Start of DATA EXCERPTS

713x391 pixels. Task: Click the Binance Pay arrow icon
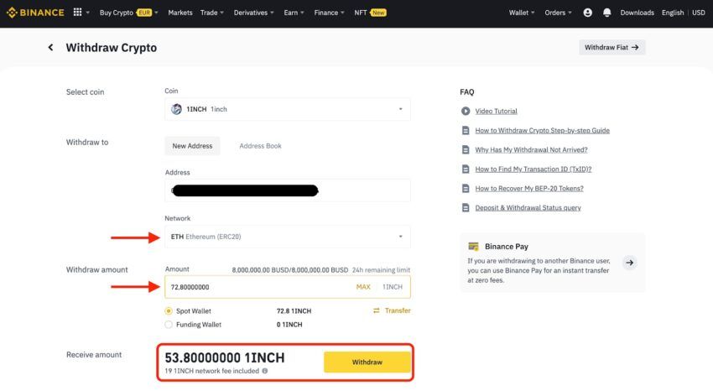(629, 263)
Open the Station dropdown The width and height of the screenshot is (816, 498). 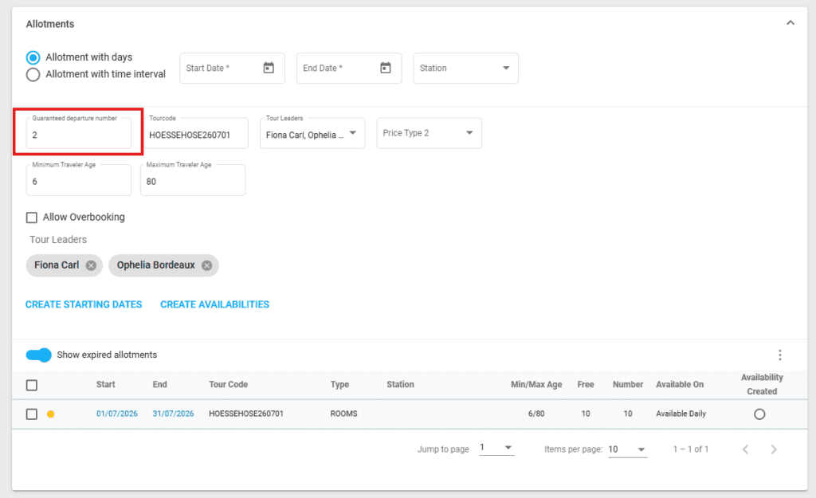coord(466,69)
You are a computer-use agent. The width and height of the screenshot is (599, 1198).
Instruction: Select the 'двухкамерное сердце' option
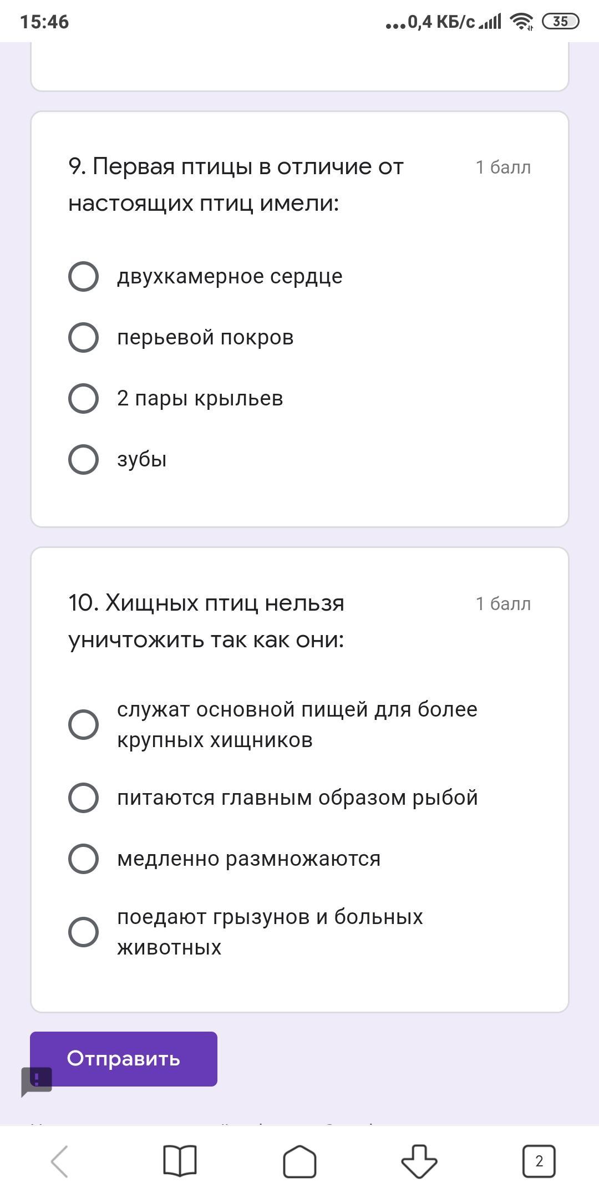84,276
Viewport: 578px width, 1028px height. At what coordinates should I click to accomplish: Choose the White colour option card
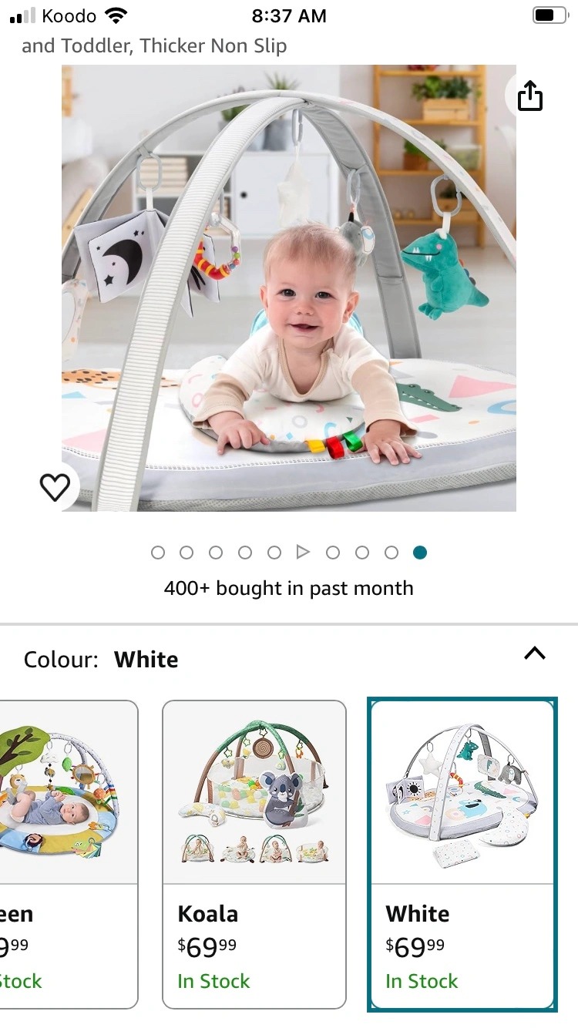click(462, 855)
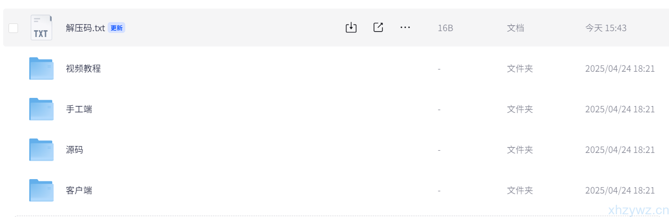Viewport: 669px width, 217px height.
Task: Click the 客户端 folder icon
Action: (x=41, y=190)
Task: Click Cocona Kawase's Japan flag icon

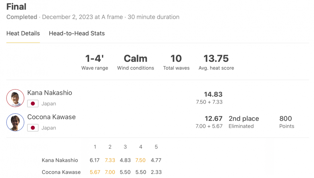Action: 33,128
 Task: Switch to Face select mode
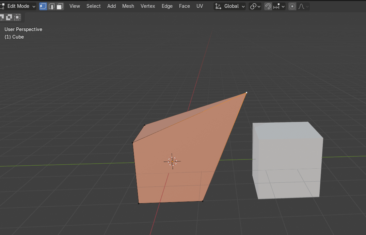60,6
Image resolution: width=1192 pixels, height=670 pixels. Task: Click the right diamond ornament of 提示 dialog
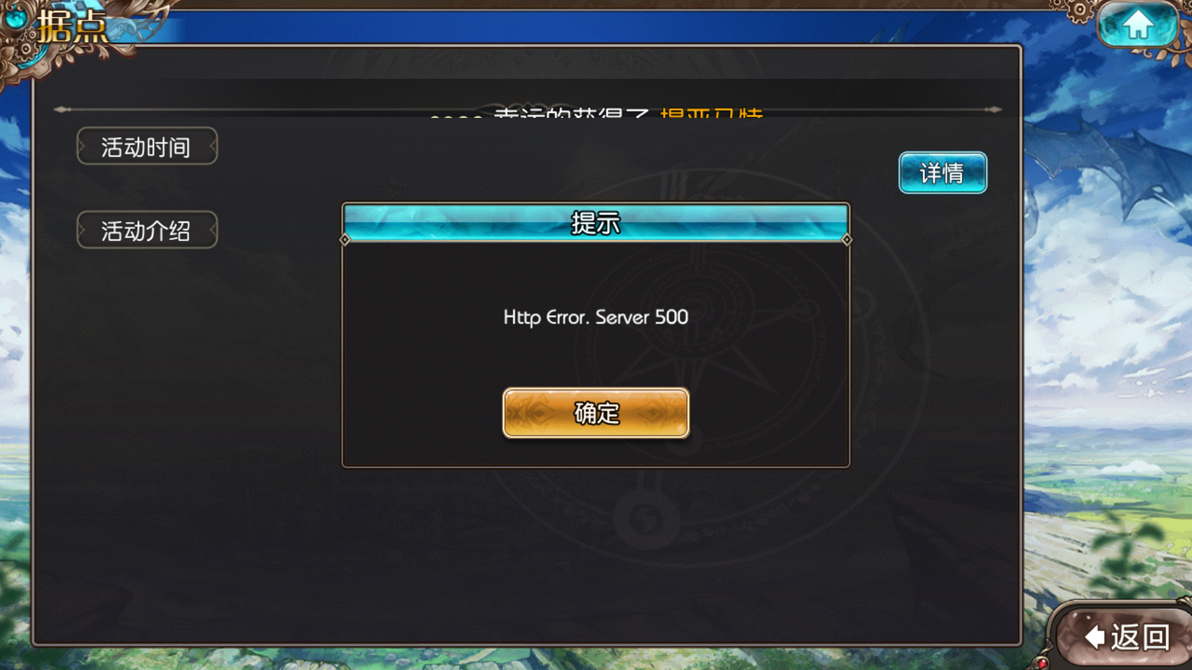846,239
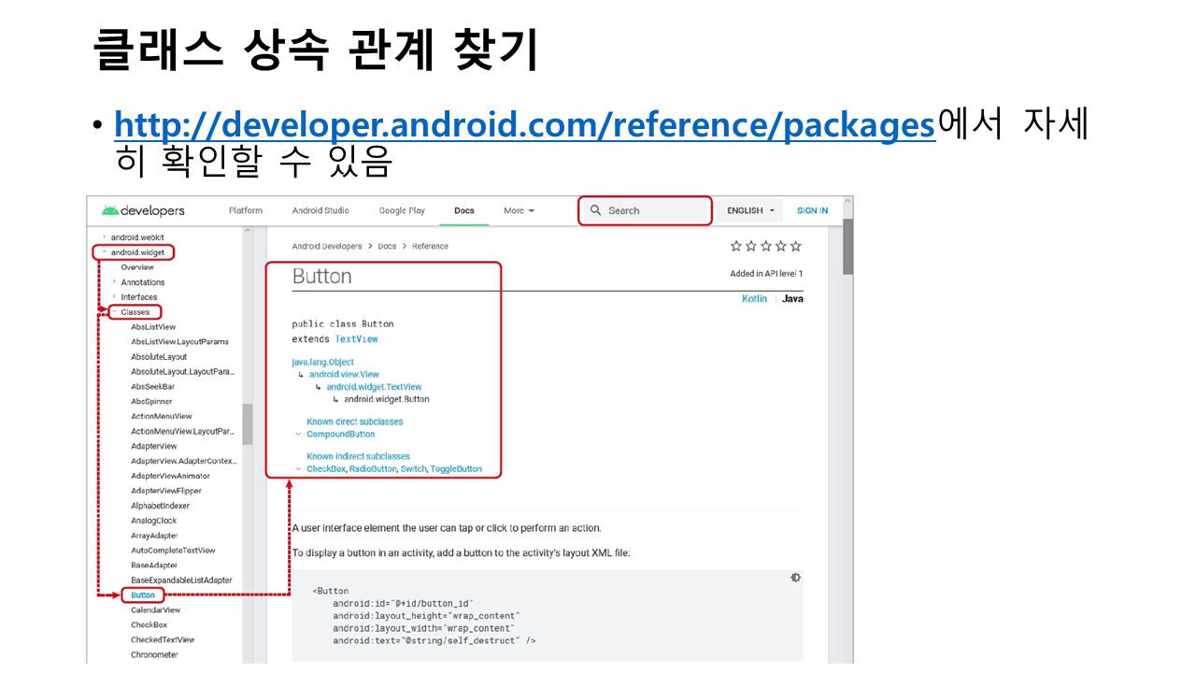The image size is (1196, 673).
Task: Rate the page with the first star
Action: tap(736, 246)
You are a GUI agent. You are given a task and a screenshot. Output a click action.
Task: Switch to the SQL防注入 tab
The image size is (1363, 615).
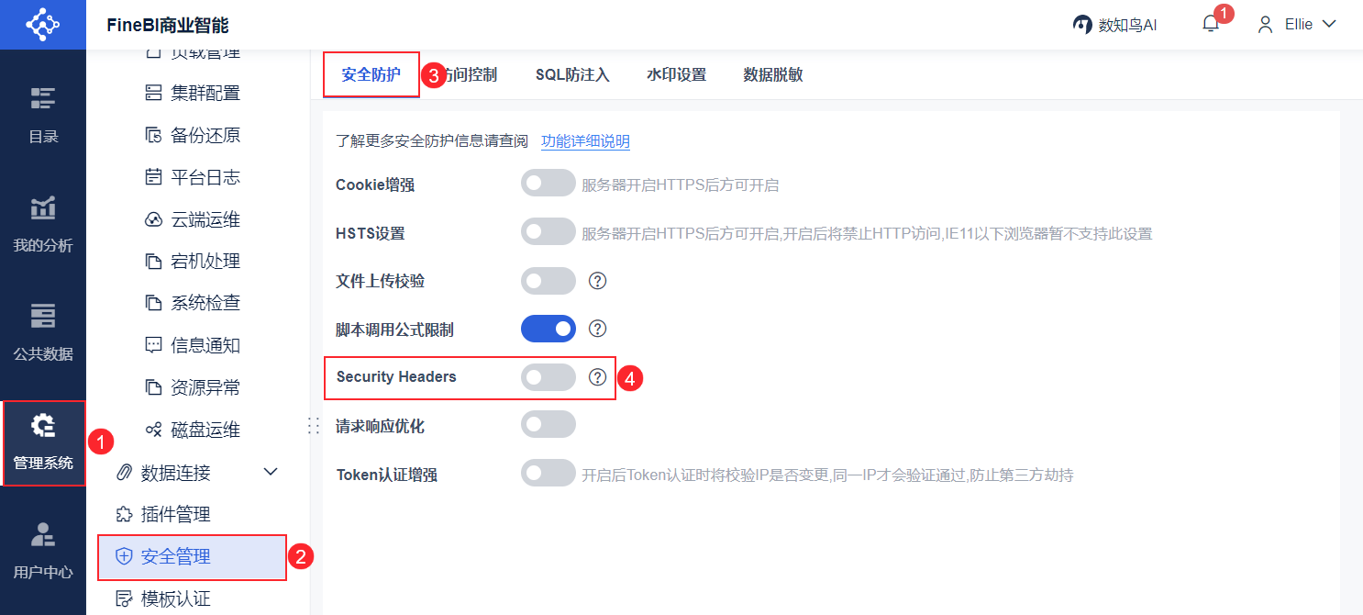click(x=572, y=75)
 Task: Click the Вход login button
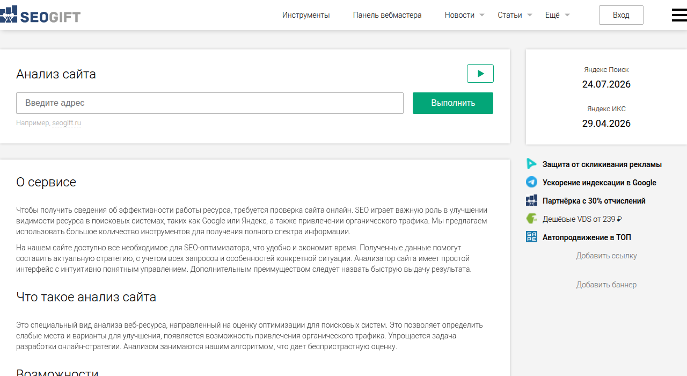621,15
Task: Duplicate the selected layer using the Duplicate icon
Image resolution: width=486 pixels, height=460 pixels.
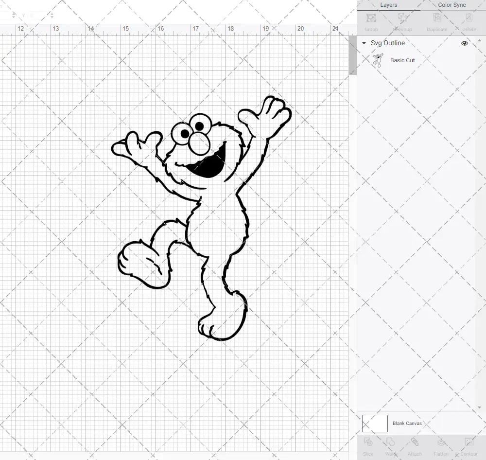Action: pyautogui.click(x=436, y=21)
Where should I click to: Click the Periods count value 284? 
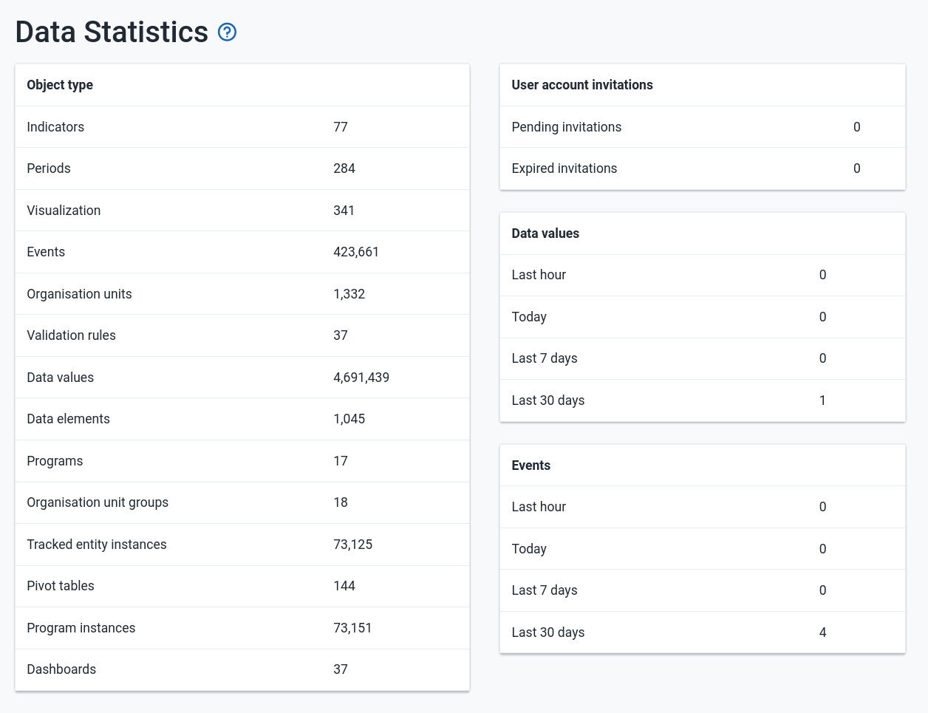[x=344, y=168]
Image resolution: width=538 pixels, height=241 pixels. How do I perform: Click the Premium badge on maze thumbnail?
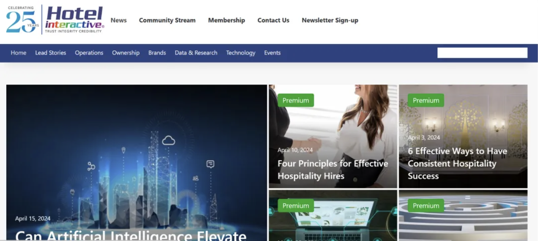pyautogui.click(x=426, y=205)
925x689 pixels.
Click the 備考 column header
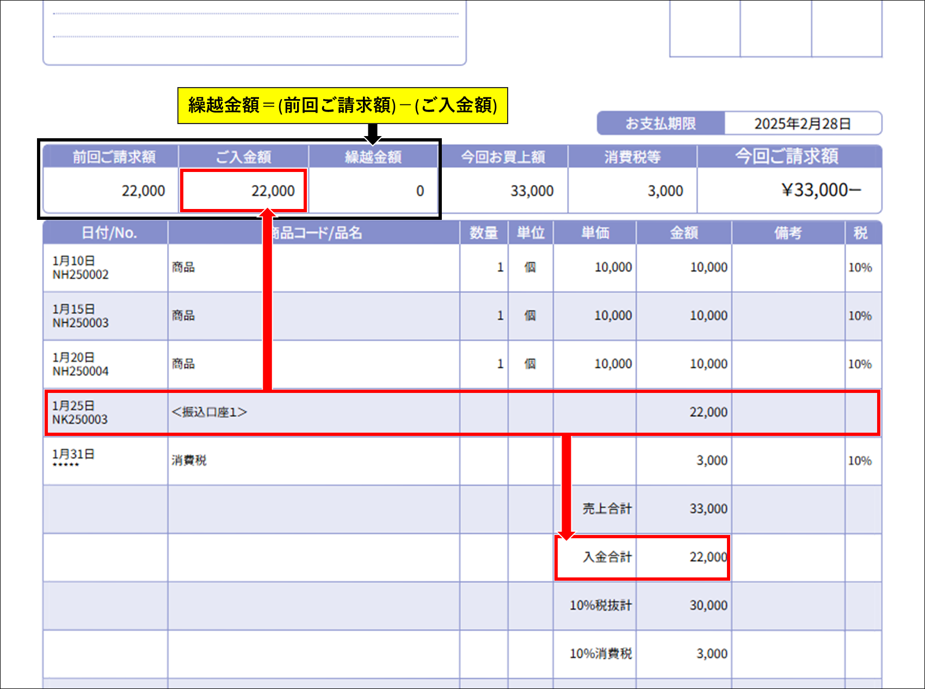click(788, 233)
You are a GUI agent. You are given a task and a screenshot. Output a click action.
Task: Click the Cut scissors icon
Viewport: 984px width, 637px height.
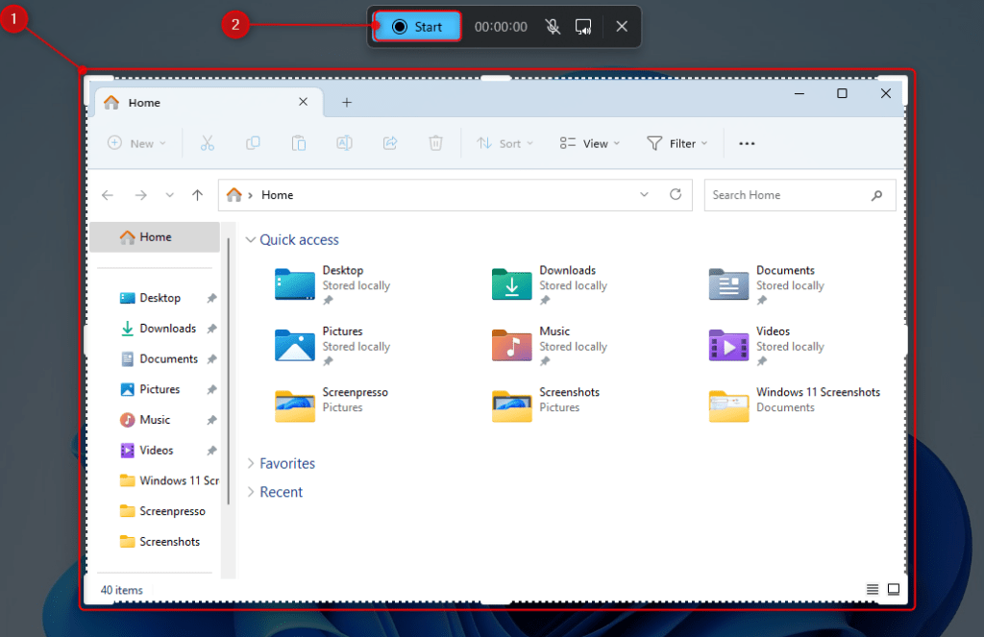[207, 143]
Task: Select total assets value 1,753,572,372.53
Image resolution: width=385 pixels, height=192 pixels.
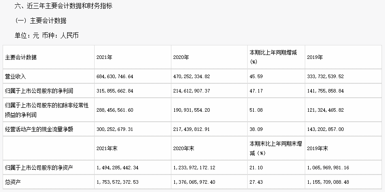Action: 118,182
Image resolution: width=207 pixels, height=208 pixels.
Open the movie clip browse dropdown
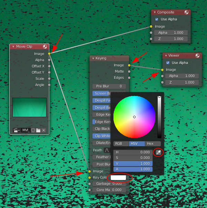[x=16, y=130]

End of DATA EXCERPTS

▸ **EXERCISE AIM**
Restate verbatim the lines that begin at the one holding "Click the 備考 column header" and end at the last line of the material. Exclude pictures.

▸ **REPLY TO THE EXERCISE**
Click the 備考 column header
click(788, 233)
You are a GUI agent. You are given a task and a screenshot. Output a click action.
Task: Click the Cut scissors icon
Viewport: 984px width, 637px height.
[207, 143]
Task: Select total assets value 1,753,572,372.53
Image resolution: width=385 pixels, height=192 pixels.
Action: 118,182
Image resolution: width=207 pixels, height=208 pixels.
Open the movie clip browse dropdown
[x=16, y=130]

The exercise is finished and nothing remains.